Конечно, современный либерализм не может всерьез основывать свою теорию на столь «нагруженной» метафизической предпосылке реализма почти платоновского толка. Поэтому, от крайнего реализма Игнатьефф сразу же переходит к крайнему же номинализму, признающему реальность одних лишь индивидов. Действительно, «можно доказать, на самом деле, что значимы лишь различия между индивидами внутри группы, а не между самими группами»17. «Научное» доказательство этому факту канадский исследователь видит, например, в генетических исследованиях, показывающих, что различное распределение способностей между индивидами в самом деле имеет место, тогда как подобных различий между группами вовсе не наблюдается. Современность, конечно, склонна к номинализму более, чем к платоническому реализму, а потому такой аргумент, отрицающий значение любых групповых идентичностей, может показаться современному человеку более приемлемым.

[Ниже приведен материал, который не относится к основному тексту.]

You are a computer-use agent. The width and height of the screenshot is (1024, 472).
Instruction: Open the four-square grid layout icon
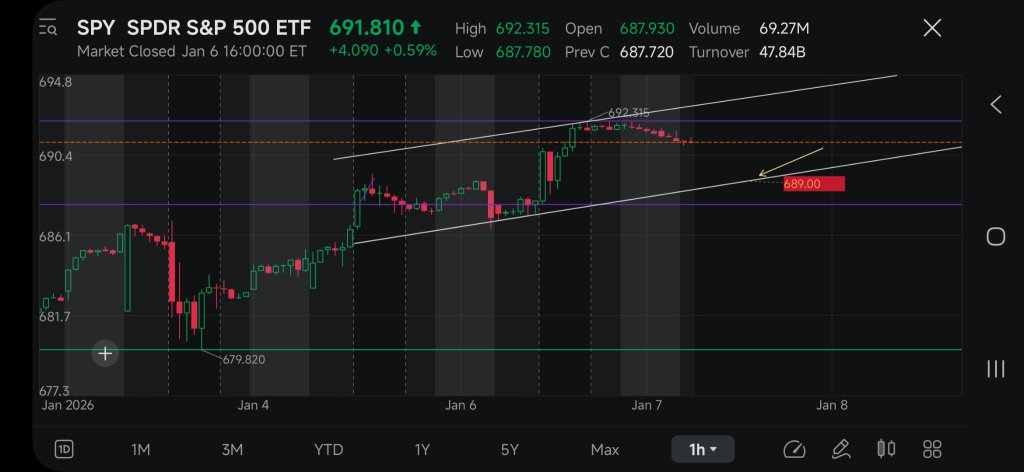coord(932,449)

И все же, во втором случае, как и в первом, есть свои, не проговоренные автором, предпосылки, основания которых весьма спорны и даже более чем просто сомнительны. Странно, к примеру, само противопоставление «больших» и «меньших» различий. На каком основании одни различия считаются «большими», а другие – «меньшими»? Где та линейка, которой вообще можно измерить различие? Ответ реализма, утверждающий акциденциальность любых различий с этой точки зрения более логичен, но неприемлем, поскольку основан на утверждении абсолютной реальности общего. Признание же индивидуальных различий «большими», а групповых – «меньшими» обосновывается весьма сомнительным аргументом большей значимости природно5биологических аспектов идентичности по сравнению с элементами социокультурными. По сути, Игнатьефф утверждает, что групповые различия являются «меньшими» именно потому, что они «искусственны», т. е. неприродны, а значит социокультурны.

Индивидуальные же различия в гораздо большей степени обусловлены биологией (наследственностью, например), поэтому они и являются «большими». Сомнительность подобного разделения очевидна, поскольку оно противоречит простейшим фактам – в конце концов социокультурные различия в обществе зачастую гораздо важнее природных, и не потому, что они поддерживаются неким нарциссическим комплексом, а просто потому, что сама социальность базируется на внеприродных основаниях. К примеру, различия между инвалидом и здоровым человеком («природные» различия) в современном мире вполне могут быть менее значимы, чем различия между социальными группами. Объявлять все групповые различия искусственным изобретением, выдумкой – это, в сущности, все равно, что назвать выдумкой и искусственным изобретением само общество.

Вряд ли, конечно, Игнатьефф этого не понимает. Пафос его теории, однако, состоит в том, что коль скоро процессы формирования и сохранения групповой идентичности и развития толерантных отношений прямо противоположны друг другу, «хорошей» политикой будет направленное ослабление групповых идентичностей за счет их «индивидуализации». Толерантное общество для него – это мир атомарных индивидов, признающих право друг друга вести тот образ жизни, который им представляется наилучшим. Общество же групповых различий конфликтогенно, а потому взрывоопасно. Вряд ли, конечно, выделение «больших» и «меньших» различий является наилучшим способом обоснования такой теории. Здесь, однако, важна сама идея – верно ли, что всякая групповая (этническая, гендерная, религиозная, расовая и пр.) идентичность опасна для толерантности, и правда ли, что единственным выходом из положения является индивидуализация общества? Игнатьефф утверждает, что это именно так: «насколько индивиды могут научиться самостоятельно думать, стать истинными индивидами, они могут освободить себя, один за другим, от смертельной динамики нарциссизма меньших различий» (Ignatieff M. Nationalism and Toleration // S. Mendus, ed. The Politics of Toleration. Edinburgh University Press, 1999. P. 106.).